What We Remember

Cronje's confession

When the game could no longer ignore the problem of corruption

Osman Samiuddin
Osman Samiuddin
26-Aug-2018
First, the denials and disbelief. The Indian police had framed him. It can't be him, all God-fearing. The tapes are a hoax. Then, less than a week later, a partial confession. Mayhem. And then, two months later, a fuller, more detailed confession. Welcome cricket world - and not just the subcontinent - to corruption in the game. Welcome Hansie Cronje.
Two things were made clear between April and June 2000, from the emergence of the Cronje phone calls with bookies to his confession at the King Commission. One, that this was a global blight.
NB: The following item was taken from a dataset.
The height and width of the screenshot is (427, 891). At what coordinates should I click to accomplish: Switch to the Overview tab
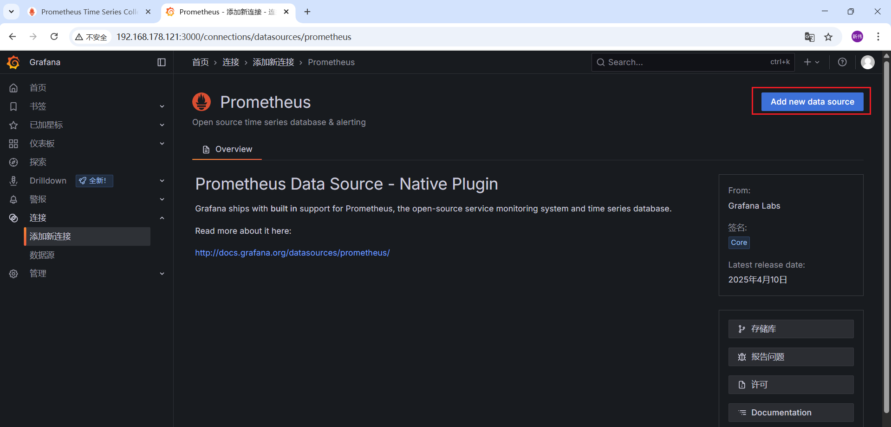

Until then, corruption had felt like a subcontinental problem (even though Mark Waugh and Shane Warne had admitted to dalliances with a bookie). With Cronje, the lid was blown on the depth and breadth of the reach of bookies. The report of India's Central Bureau of Investigation later in the year would make allegations against leading players from no less than eight of the nine Full Members at the time.
The other was that fixing in the game was not just rumour. It was real, very real. Indian and Pakistan cricket had been tearing through investigations and inquiries from the mid-'90s, and speculation was rife, but no conclusive picture was emerging of the mess. And now here was definitive proof - in the form of those phone calls - and then an out-and-out confession, by no less than one of the two leading captains in world cricket at the time.
The developments convulsed the game into action. In April itself, the previously unreleased Chandrachud Inquiry into Indian allegations was made public; even though it exonerated players, later that year the CBI would release its own, far more incriminating report. In May, the PCB released the Qayyum Report, the most comprehensive inquiry into Pakistani corruption. Above all, in June, the ICC set up its anti-corruption unit.
None of it made the game corruption-free. But Cronje's confession did the next best thing: it forced cricket to acknowledge its problem, and belatedly recognise the need for institutional vigilance.